Providers show mixed responses to proposed easing of MU burdens

HIT executives are relieved that thresholds will be lowered, but Bill Spooner says CMS missed a chance to inject creativity in objectives.


Proposed changes in the meaningful use program for hospitals offer a measure of relief for providers, but some healthcare IT executives said the program still will be challenging for healthcare organizations that will pursue federal incentive payments for their use of electronic health records.

While the levels needed to achieve objectives for the program have been lowered, they’re still significantly challenging, they say, and some believe that most providers are just plain weary of the constant pressure, over several years, to meet new goals.



On Wednesday, the Centers for Medicare and Medicaid Services announced plans to streamline electronic health record reporting requirements for eligible professionals and hospitals in the Medicare EHR Incentive Program.

The changes include a proposal for clinicians, hospitals and critical access hospitals to use a 90-day EHR reporting period in 2016, eased back from a full calendar year for returning participants. The proposed rule also offers a variety of adjustments in objectives for Stage 3 of the program. CMS says it lowered thresholds for achieving objectives in response to industry feedback on provider IT capabilities, as well as the readiness of HIT vendors, and their patients and consumers.

CMS’s proposed rule changes came in response to industry complaints that the incentive program for using EHRs makes it difficult to meet requirements for objectives. Some of the major areas of change within the proposed rule would simply reduce the threshold for qualification, which was disappointing to Bill Spooner, a consultant in HIT and former CIO at Sharp Healthcare in San Diego. CMS is “raising a surrender flag” by lowering thresholds, he says.

Provisions of the proposed rule lowered the levels for demonstrating patient engagement, but Spooner doesn’t believe the objectives really show that it’s meaningful engagement. “I wish that they had come up with a little more creativity for engaging with the patient,” he adds.

Other executives say they are relieved that CMS has stepped in to lessen the overly challenging metrics for meeting objectives.

“Clinicians are exhausted from running the Meaningful Use marathon and need time to optimize usability, refine workflow and realize the efficiencies possible from automation done right,” says John Halamka, MD, CIO of Beth Israel Deaconess Medical Center.

“The CMS changes acknowledge these human factors and grant relief to hospitals so they can work through the cultural change that is foundational to technology adoption,” Halamka adds.

Smaller hospitals, in particular, are struggling with the amount of effort needed to continue with the meaningful use program, HIT executives say.
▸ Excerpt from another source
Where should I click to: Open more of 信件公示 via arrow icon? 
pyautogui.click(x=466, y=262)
Spooner says small providers still will be challenged in interoperability, while bigger providers have more resources available to achieve those objectives. “The cost of the exchange of information is still going to be a challenge for them,” he says.

Marc Probst, CIO of Intermountain Healthcare, says the type of challenges for providers are going to depend on their particular situation, but he believes the proposed changes offer some relief. “If they were able to achieve MU last year, they should have a fairly straightforward path to achieve it with the relaxed requirements,” he says.
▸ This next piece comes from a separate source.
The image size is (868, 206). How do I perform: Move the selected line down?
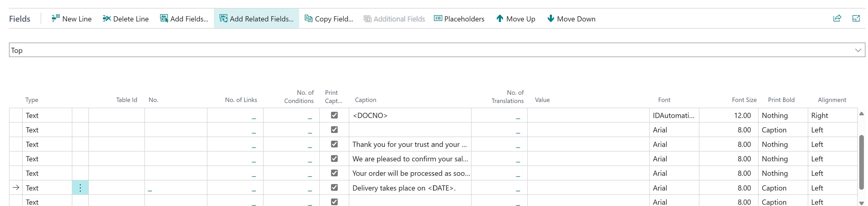pos(571,19)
New thresholds represent right-sizing of objectives that are relevant to the concept of meaningful use, some say.

“The recent CMS announcements are very consistent with recommendations that we made on Stage 3 a year ago, namely, that the intent was right but that the actual thresholds were too high in most cases, especially in new areas such as receiving information,” says Micky Tripathi, CEO of the Massachusetts eHealth Collaborative and also chair of the Interoperability and Health Information Exchange Working Group of the Health IT Policy Committee.

“Now, with a year more of experience behind us, we’re seeing the reality that those thresholds were indeed too high,” Tripathi adds. “CMS is looking at the actual performance of providers and calibrating the thresholds to reasonable stretch goals rather than pie-in-the-sky hopes and prayers.”
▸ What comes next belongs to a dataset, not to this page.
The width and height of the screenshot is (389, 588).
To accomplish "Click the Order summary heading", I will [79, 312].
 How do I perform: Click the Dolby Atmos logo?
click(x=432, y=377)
Picking the right amount of “stretch” in a goal is important, in moving the healthcare industry forward to meaningfully use technology, he adds. 

“Process innovation always lags technology innovation, and that is even more true in healthcare because of the fragmentation of the system, the complexity of patient care and the need to maintain safety above all other concerns,” he adds. “With market demand for interoperability growing every day, and more modern approaches being developed such as FHIR and patient- and provider-facing apps, we can be confident that health information exchange with patients and providers will continue to grow, regardless of whether government regulations say it should.”